[TEXT FOR ANALYSIS — start]
Background information
- Born: Arthur Strong II July 7, 1980 (age 45)
- Occupations: Musician; songwriter;
- Instruments: Piano; keyboards; organ; vocals;
- Years active: 2000-present
- Member of: Dave Matthews Band

= Buddy Strong =

Arthur "Buddy" Strong II (born July 7, 1980) is an American musician. He has worked as a touring keyboardist for artists including Usher and Ariana Grande, and joined Dave Matthews Band in 2018.

==Early life and education==
Buddy Strong was born Arthur Strong II on July 7, 1980 to Kathy and Arthur Strong.

He began playing the organ in church from the age of eight, alongside his brother Chris on drums and his father, a pastor. He became musical director of Faith Tabernacle while still at high school, leading three choirs there. He won several jazz-band competitions for his drumming, and also played keyboards and bass guitar.

He attended South Mountain High School in Phoenix, Arizona, where he was a senior in the school's "magnet music" program.
[TEXT FOR ANALYSIS — finish]
◆ SET OF TASKS:
1) Which high school did Buddy Strong attend, according to the Buddy Strong biography?
2) Pick up the Buddy Strong biography where it stops and continue it.
[EXERCISE DATA — start]
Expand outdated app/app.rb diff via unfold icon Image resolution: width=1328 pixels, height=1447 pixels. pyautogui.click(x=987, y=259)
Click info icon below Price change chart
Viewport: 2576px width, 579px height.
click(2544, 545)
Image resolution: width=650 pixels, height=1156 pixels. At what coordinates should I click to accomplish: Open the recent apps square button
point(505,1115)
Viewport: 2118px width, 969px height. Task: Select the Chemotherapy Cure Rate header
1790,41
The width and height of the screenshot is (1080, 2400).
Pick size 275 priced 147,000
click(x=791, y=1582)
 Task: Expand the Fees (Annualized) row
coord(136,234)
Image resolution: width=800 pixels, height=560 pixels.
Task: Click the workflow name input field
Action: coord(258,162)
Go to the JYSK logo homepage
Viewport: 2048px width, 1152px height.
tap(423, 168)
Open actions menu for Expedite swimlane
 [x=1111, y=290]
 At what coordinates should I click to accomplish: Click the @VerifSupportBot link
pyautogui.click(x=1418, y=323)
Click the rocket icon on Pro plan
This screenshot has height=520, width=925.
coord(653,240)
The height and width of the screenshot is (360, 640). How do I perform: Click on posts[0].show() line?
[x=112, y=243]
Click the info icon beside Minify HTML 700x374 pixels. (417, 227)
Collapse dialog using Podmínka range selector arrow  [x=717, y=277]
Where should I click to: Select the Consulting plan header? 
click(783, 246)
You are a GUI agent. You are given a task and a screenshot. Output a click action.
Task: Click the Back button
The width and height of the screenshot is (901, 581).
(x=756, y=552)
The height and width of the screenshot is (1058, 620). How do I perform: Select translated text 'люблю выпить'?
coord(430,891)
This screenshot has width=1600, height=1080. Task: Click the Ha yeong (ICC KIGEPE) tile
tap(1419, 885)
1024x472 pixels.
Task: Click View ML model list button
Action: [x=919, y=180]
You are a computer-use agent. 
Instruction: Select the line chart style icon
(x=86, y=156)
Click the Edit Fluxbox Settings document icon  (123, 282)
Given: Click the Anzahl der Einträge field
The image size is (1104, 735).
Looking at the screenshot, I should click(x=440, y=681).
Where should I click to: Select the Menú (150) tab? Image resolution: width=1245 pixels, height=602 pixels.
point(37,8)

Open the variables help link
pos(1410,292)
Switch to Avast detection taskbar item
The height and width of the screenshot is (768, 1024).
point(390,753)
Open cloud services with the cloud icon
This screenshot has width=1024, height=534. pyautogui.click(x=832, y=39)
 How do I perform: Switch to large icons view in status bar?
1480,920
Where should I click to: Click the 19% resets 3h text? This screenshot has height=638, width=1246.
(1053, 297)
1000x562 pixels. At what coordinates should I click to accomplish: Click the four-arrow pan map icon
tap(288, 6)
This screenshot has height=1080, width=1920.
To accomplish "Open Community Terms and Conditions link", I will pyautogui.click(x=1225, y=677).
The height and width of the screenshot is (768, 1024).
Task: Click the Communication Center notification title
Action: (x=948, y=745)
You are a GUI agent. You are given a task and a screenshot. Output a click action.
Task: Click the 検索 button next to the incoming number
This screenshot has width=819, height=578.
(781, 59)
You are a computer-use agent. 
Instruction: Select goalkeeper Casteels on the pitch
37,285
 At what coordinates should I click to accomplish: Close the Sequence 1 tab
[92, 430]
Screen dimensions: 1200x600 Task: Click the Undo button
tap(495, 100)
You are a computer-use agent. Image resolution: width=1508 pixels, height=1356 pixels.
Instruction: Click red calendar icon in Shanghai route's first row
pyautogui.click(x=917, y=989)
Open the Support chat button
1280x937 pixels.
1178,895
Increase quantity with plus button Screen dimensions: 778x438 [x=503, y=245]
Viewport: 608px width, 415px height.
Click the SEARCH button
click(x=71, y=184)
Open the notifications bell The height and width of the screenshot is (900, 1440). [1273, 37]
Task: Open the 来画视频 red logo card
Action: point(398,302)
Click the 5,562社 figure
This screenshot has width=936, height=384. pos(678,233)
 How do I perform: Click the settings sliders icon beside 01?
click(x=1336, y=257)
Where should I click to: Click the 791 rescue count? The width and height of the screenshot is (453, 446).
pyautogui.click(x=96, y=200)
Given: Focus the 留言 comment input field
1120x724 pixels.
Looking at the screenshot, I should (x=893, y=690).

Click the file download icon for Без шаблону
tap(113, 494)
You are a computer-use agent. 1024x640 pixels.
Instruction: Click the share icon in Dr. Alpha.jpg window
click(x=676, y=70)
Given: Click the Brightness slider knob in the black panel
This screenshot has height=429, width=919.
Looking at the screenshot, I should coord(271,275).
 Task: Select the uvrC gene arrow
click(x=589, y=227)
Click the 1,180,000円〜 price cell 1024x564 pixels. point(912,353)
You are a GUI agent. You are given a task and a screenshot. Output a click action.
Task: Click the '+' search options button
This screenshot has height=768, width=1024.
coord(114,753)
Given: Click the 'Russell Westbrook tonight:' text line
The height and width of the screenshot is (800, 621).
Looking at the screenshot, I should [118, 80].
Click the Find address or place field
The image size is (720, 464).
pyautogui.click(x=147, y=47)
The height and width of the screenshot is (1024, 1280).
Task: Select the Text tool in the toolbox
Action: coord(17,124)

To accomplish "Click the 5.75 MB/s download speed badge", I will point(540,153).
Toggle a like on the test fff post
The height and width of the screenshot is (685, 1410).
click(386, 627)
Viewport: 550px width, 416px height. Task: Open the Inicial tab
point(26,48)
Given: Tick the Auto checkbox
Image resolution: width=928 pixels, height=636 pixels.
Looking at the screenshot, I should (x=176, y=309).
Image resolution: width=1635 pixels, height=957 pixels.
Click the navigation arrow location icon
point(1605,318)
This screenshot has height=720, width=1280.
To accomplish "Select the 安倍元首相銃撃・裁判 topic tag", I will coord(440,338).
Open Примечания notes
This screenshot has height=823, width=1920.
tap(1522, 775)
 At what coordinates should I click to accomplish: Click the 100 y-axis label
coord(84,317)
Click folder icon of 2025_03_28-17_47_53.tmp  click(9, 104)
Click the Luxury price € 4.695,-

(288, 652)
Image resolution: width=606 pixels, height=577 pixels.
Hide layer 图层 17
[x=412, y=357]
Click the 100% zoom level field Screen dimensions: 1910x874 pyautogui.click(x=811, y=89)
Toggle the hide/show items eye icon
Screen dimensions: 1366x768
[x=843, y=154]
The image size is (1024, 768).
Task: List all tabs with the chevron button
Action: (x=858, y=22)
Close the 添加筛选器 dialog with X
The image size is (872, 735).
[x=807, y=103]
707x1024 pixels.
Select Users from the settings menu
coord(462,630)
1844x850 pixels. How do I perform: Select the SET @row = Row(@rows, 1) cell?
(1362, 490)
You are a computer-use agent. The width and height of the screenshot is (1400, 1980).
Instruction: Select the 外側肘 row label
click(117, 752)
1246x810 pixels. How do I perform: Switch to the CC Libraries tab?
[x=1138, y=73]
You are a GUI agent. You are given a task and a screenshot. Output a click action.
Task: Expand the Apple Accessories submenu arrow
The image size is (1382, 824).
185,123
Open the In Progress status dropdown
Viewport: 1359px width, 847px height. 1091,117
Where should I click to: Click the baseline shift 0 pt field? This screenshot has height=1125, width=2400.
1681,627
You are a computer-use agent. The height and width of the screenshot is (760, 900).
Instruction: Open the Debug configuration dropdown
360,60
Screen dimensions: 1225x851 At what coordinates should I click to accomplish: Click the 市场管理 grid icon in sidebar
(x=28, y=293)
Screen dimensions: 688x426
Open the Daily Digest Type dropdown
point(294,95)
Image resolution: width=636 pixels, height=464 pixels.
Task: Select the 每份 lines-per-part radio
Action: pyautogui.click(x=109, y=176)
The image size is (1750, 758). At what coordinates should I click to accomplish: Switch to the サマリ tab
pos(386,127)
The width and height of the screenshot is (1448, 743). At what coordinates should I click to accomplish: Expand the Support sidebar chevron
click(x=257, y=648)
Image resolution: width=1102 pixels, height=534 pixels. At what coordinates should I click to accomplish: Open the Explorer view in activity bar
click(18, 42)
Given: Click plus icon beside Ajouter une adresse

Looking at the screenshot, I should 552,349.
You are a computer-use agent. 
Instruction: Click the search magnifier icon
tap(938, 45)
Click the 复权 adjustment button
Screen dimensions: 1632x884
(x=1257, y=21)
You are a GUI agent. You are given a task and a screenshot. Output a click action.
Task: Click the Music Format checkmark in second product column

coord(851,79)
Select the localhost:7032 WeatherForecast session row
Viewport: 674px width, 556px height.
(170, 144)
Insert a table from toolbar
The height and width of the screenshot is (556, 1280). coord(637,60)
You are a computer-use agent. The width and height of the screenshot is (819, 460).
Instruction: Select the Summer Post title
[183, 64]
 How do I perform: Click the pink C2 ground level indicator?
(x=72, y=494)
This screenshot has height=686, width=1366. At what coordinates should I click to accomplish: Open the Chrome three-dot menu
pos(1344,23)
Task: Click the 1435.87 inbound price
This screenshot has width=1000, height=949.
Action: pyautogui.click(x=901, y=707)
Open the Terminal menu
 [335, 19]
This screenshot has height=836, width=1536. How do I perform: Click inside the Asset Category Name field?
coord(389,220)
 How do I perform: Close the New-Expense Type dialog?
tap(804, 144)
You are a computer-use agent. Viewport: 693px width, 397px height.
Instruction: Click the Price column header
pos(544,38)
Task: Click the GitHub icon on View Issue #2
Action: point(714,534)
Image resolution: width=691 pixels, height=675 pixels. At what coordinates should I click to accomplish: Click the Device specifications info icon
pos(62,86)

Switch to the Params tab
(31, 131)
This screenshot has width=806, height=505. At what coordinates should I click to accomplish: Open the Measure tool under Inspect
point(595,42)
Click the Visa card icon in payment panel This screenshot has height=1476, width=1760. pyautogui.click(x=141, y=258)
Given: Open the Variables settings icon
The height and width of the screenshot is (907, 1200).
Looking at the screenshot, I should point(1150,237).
[EXERCISE DATA — finish]
◆ RESPONSES PER TASK:
1) South Mountain High School in Phoenix, Arizona.

2)
==Career==
In the early 2000s, he joined Usher to tour behind the album 8701 (2001), on which Strong also contributed to songwriting. He continued to work with Usher afterwards, including co-producing his 2004 album Confessions and joining the 2014–15 UR Experience Tour. He also joined Ariana Grande for the 2016-17 Dangerous Woman Tour and the 2017 benefit concert One Love Manchester.

Strong joined Dave Matthews Band in 2018, replacing violinist Boyd Tinsley. His first work with the band was on the song "Black and Blue Bird" from Come Tomorrow (2018).

In addition to piano and keyboards, Strong plays Hammond organ and contributes backing and occasional lead vocals. The band released their first full album with Strong, Walk Around the Moon, in 2023.